Hydrophobic cross-linked nanoparticles comprising polystyrene and poly(thiophene-diketopyrrolopyrrole) segments for non-volatile memory applications

Abstract

A series of molecular nano-floating gate memory devices with charge-trapping sites based on conjugated terpolymer-based nanoparticles are demonstrated. The conjugated terpolymers comprising polystyrene (PS) and poly(thiophene-diketopyrrolopyrrole) (PDPP) segments tend to self-assemble into conjugated polymer nanoparticles. Nanoparticles of the conjugated PDPP segments are embedded in an insulating PS matrix and act as chargeable polymer electrets for nonvolatile memory applications. When the PDPP ratio of the polymers increases, both the charge mobility and storage ability can be significantly improved. Furthermore, the influence of the polymer architecture (triblock or random copolymer) on the memory behavior is investigated. A triblock copolymer synthesized through an end-capping approach exhibits the highest charge mobility of 0.74 cm² V⁻¹ s⁻¹. On the other hand, a copolymer synthesized through a random terpolymerization approach has the largest memory window of 97.8 V. To the best of our knowledge, this is the first work investigating the influence of the polymer architecture on charge transport and memory behavior.
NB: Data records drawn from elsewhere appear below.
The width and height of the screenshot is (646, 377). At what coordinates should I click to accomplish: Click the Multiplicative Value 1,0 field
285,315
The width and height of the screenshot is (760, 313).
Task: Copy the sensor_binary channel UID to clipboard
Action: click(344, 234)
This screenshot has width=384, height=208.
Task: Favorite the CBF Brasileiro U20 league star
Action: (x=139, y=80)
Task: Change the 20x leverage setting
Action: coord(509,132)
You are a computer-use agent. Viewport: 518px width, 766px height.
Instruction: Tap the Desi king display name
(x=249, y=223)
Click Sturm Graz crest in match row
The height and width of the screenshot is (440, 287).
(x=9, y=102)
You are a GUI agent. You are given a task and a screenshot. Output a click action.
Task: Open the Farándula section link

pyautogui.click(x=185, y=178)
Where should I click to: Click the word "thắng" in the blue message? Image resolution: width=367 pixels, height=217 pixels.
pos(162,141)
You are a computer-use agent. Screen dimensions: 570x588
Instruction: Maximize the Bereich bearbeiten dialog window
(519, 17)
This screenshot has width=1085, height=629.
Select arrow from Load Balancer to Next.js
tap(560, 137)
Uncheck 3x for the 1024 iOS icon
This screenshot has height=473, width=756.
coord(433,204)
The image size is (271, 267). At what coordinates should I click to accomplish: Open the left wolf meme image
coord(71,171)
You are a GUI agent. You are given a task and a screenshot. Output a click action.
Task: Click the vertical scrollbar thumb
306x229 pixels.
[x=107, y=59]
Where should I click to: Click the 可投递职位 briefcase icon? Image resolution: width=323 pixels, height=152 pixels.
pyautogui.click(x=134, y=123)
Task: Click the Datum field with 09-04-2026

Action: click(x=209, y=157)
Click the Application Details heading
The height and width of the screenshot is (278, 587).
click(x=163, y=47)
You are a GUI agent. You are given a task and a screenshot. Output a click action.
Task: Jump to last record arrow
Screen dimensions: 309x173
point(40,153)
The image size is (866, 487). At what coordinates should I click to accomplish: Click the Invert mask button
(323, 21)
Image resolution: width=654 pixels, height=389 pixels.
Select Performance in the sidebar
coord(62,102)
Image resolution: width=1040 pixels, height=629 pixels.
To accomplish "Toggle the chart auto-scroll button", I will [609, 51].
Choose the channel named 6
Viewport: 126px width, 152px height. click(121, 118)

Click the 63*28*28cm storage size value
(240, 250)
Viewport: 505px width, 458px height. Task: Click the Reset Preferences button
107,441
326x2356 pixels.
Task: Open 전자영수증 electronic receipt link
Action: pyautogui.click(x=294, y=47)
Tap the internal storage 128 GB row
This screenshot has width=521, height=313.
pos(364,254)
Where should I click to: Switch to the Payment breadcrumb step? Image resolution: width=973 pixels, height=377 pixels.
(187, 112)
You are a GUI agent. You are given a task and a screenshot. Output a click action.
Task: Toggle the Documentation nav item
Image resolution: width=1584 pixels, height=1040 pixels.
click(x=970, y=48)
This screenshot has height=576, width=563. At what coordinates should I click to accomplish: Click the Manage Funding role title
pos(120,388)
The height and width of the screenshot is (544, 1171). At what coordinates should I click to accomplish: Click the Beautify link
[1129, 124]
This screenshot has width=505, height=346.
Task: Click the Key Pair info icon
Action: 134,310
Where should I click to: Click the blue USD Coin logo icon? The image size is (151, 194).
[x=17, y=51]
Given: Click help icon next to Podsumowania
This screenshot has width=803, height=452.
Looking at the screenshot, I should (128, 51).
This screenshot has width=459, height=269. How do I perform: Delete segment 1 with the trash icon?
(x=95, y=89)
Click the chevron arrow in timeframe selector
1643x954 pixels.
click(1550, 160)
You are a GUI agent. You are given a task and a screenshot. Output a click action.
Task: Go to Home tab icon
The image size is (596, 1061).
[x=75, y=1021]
Moreover, synaptic devices based on the randomly terpolymerized PDPP-PS polymers exhibit strong paired-pulse facilitation of up to 252%. These results show that randomly terpolymerized particles have great potential for use in neuromorphic computing. This work demonstrates the effect that the polymer architecture (triblock or random terpolymer) and PDPP/PS ratio have on the performance of non-volatile memory applications.